INFORMATION GIVEN:
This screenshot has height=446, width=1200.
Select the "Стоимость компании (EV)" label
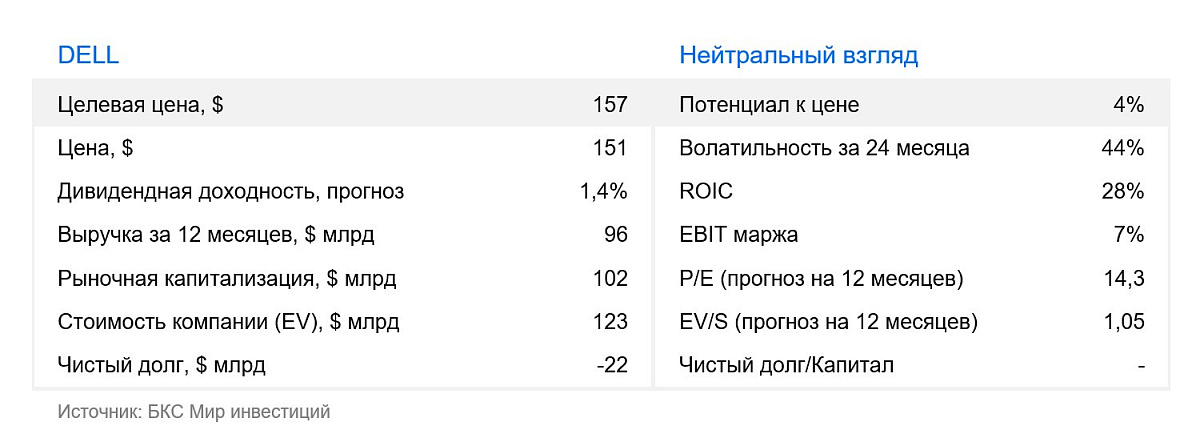click(x=228, y=322)
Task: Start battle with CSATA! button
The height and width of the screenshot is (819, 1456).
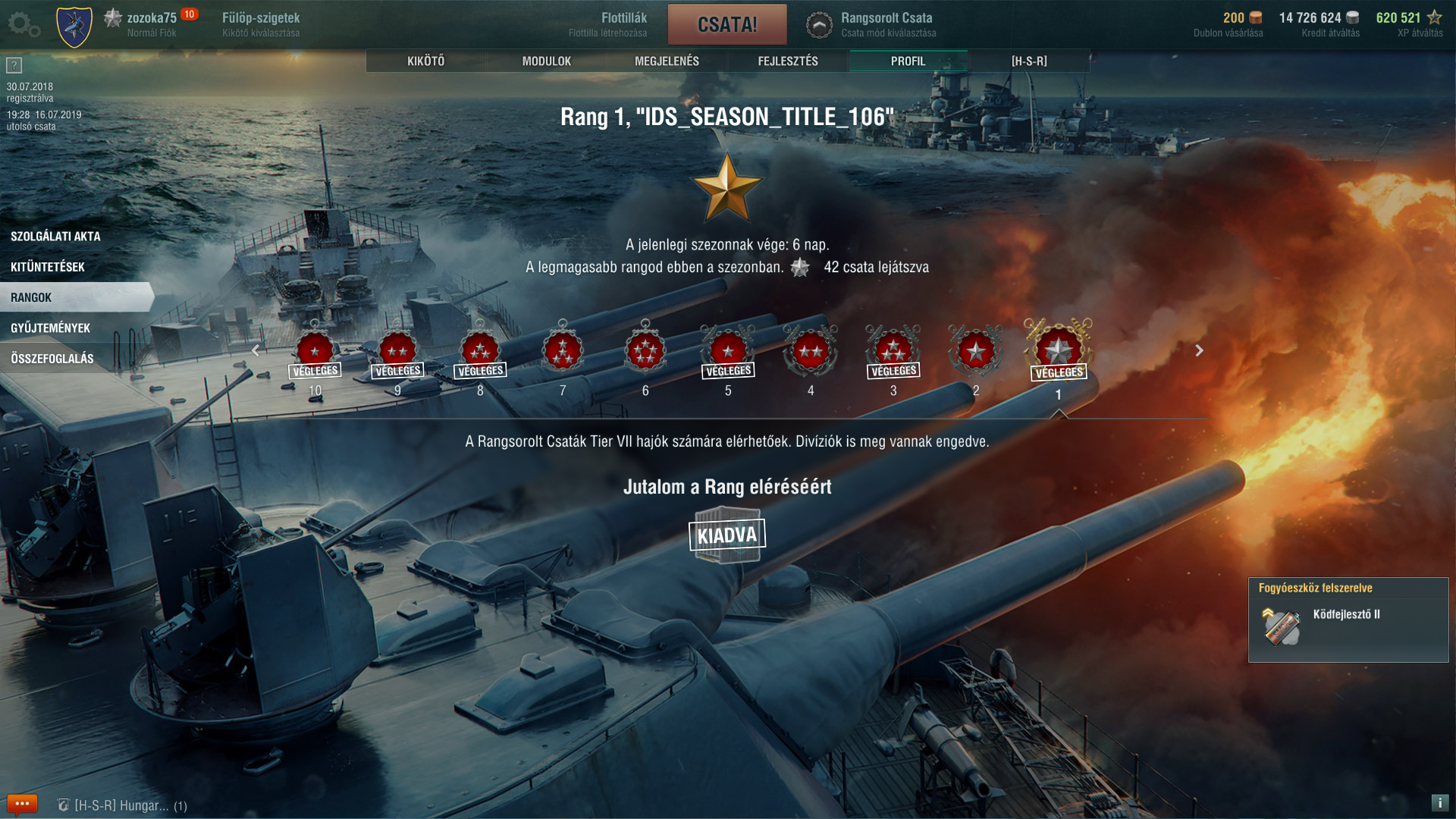Action: (x=727, y=24)

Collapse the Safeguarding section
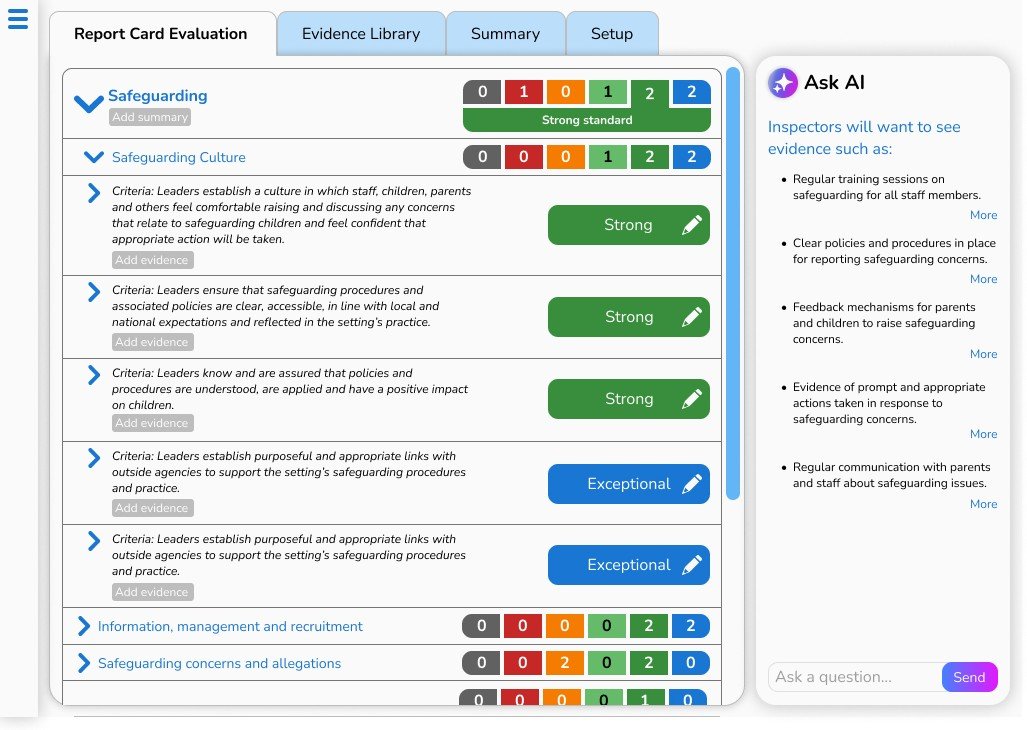(87, 102)
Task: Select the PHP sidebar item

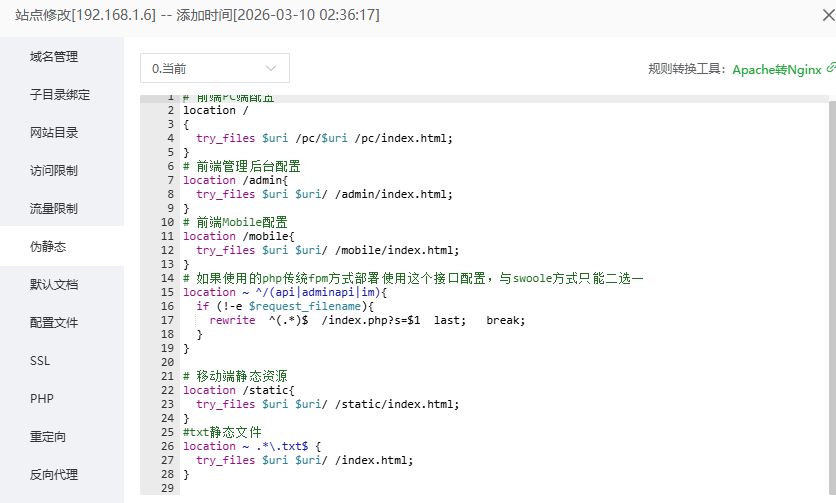Action: coord(42,399)
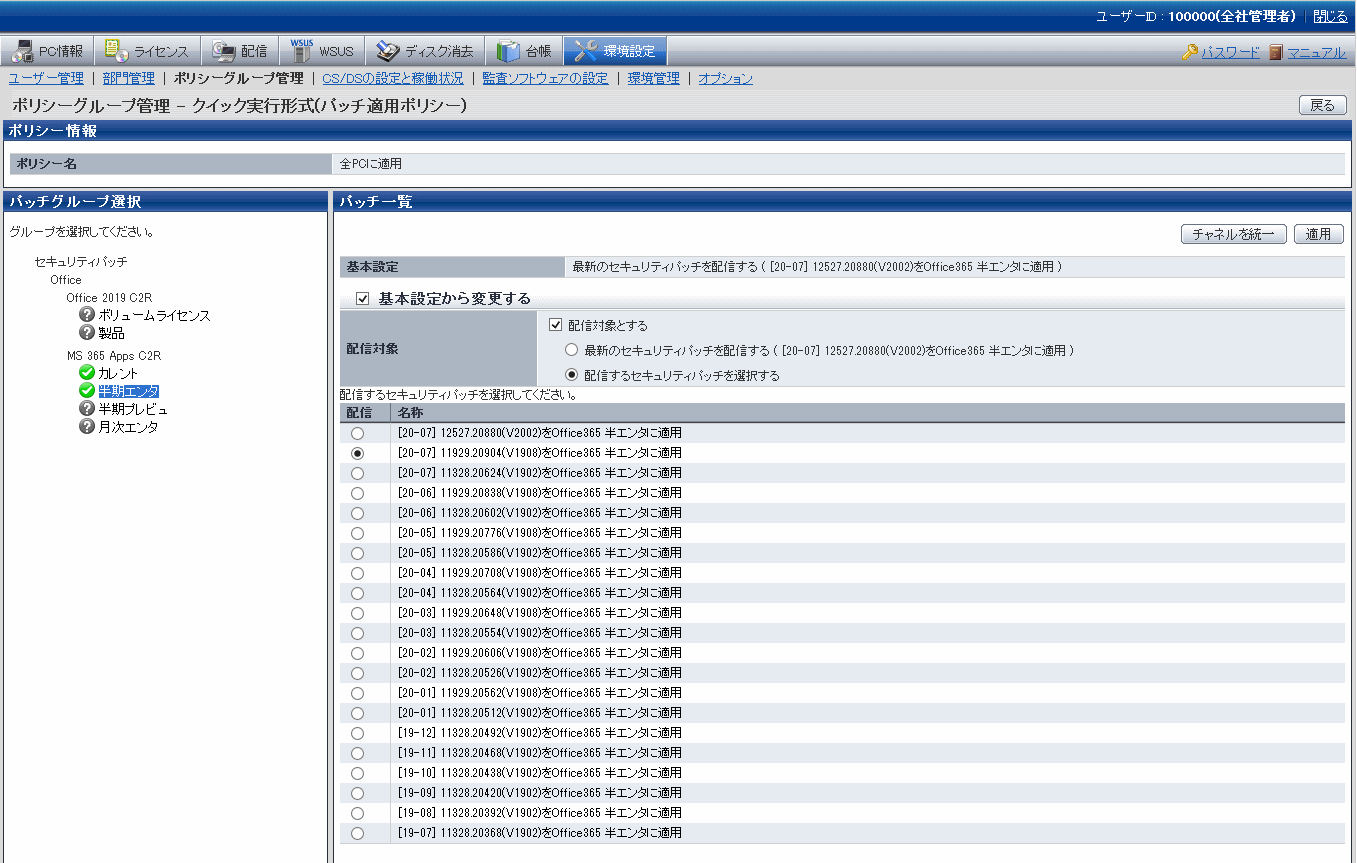The image size is (1357, 863).
Task: Select the ボリュームライセンス tree node
Action: [154, 315]
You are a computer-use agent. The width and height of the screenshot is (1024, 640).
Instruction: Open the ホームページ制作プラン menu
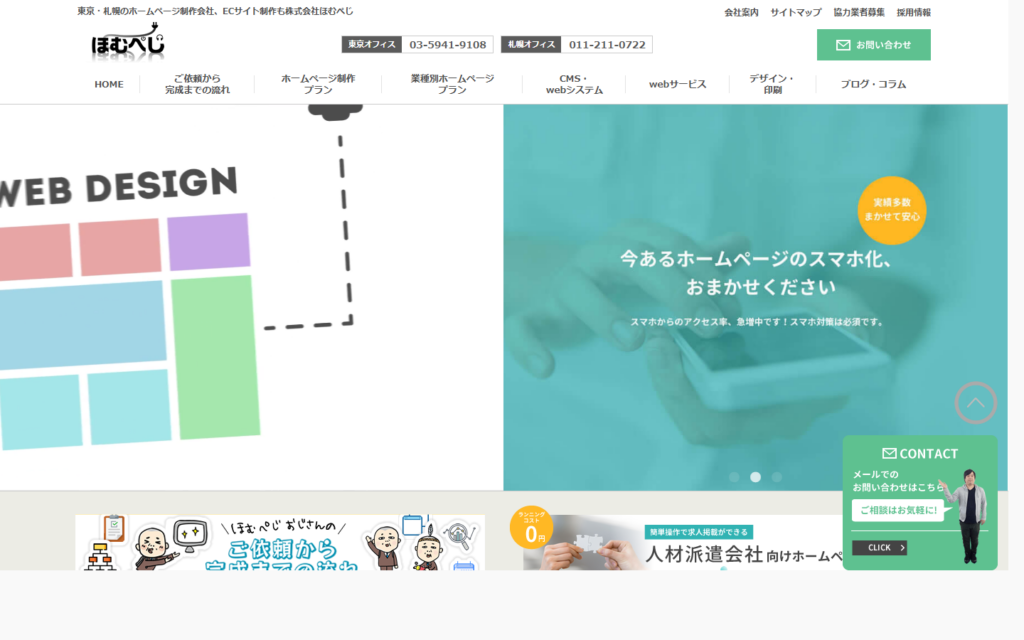tap(318, 84)
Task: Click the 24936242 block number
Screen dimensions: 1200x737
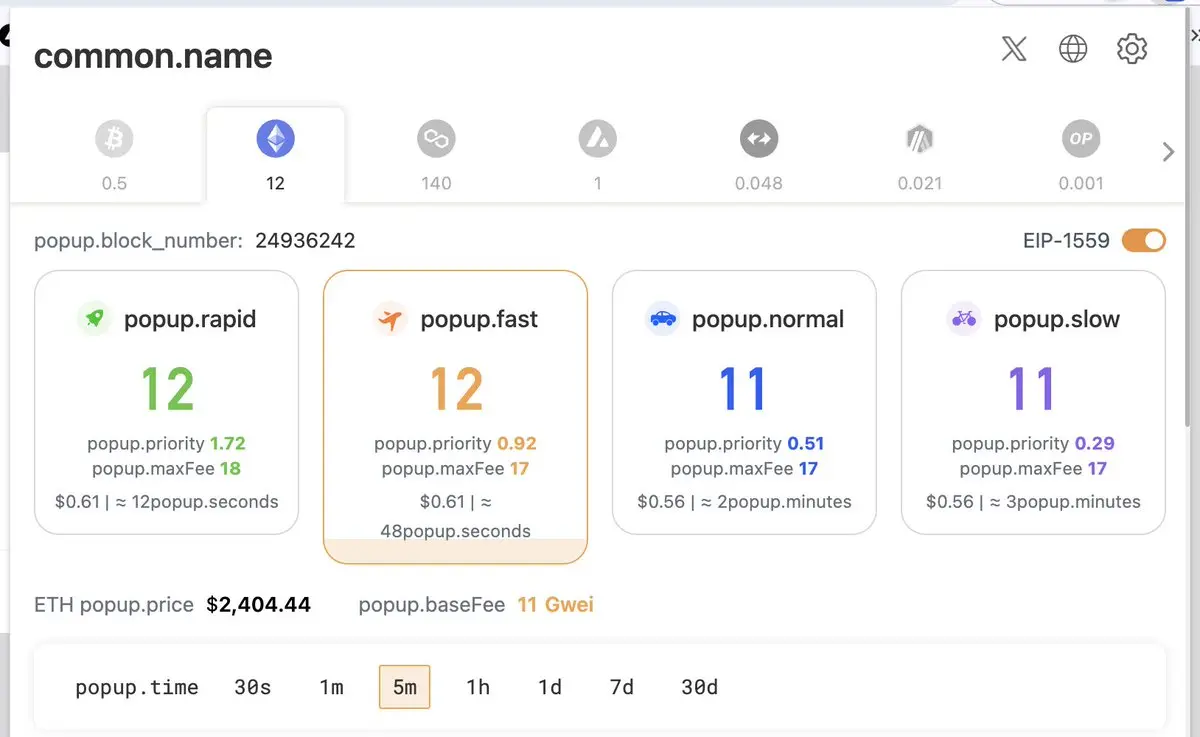Action: tap(305, 240)
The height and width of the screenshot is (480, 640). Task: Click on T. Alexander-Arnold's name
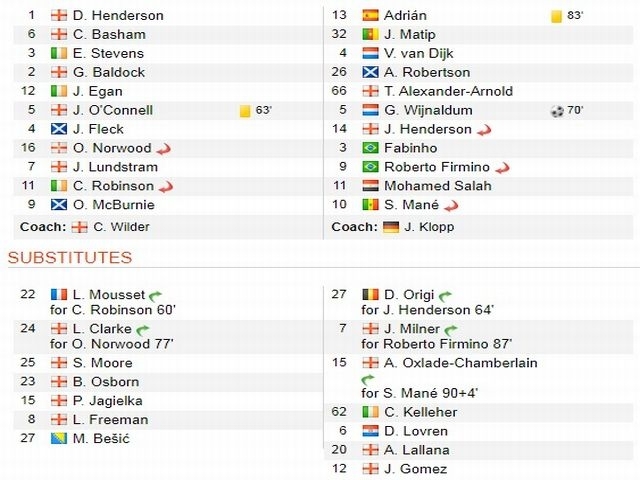pos(448,92)
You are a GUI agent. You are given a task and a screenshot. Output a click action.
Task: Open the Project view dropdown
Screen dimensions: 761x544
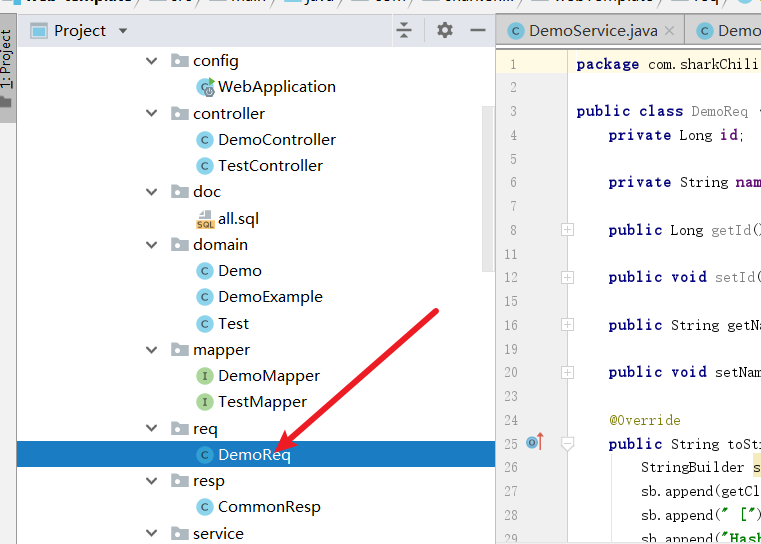click(x=123, y=31)
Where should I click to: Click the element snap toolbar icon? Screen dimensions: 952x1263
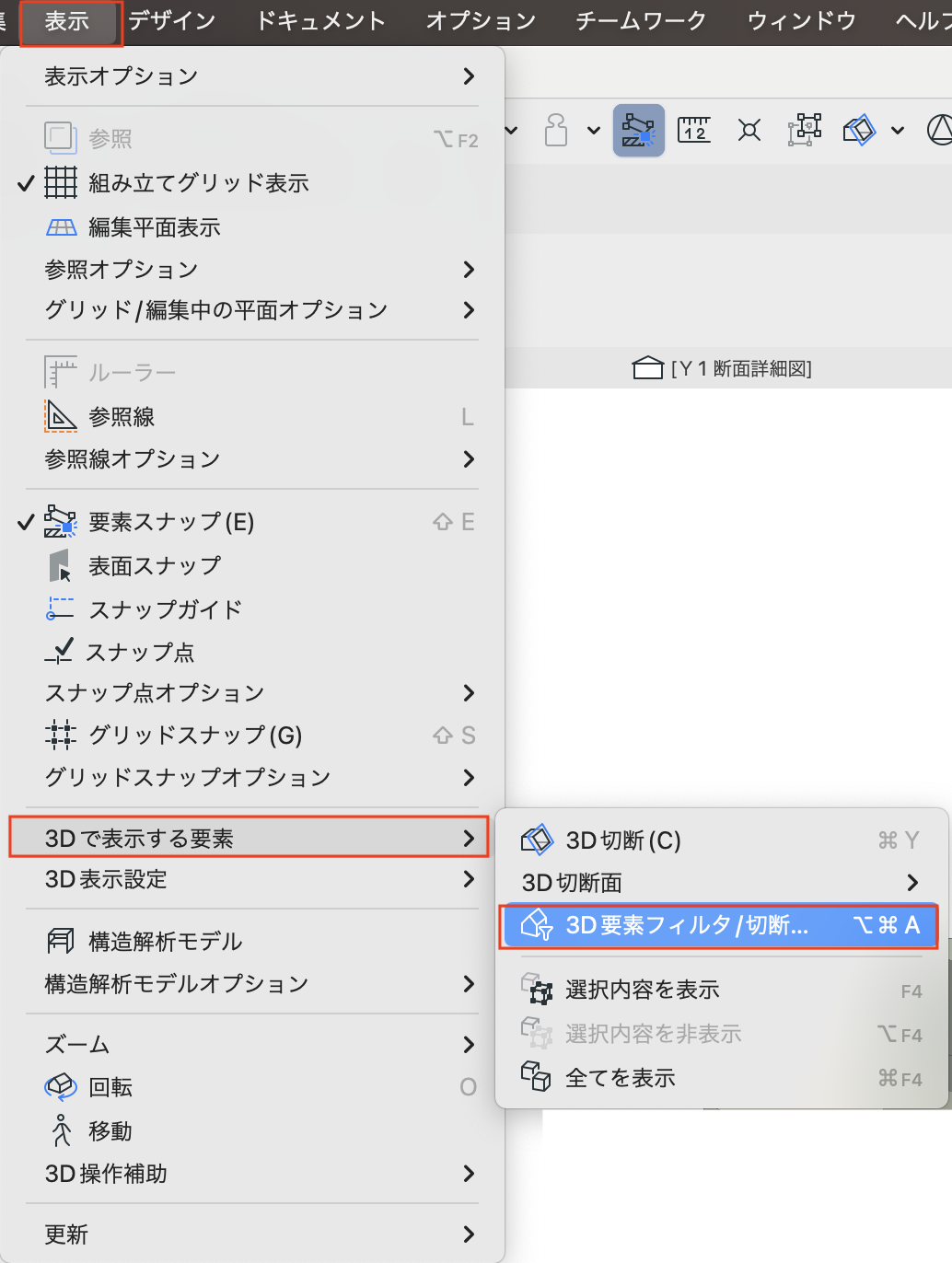(639, 131)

PROBLEM STATEMENT:
Please write out exactly the lines starting at the one that contains "Where should I" and ending with the final line of the entries, both ends included. Do not write out any pictures.

RESULT:
Where should I click to: Click the element snap toolbar icon? Screen dimensions: 952x1263
(639, 131)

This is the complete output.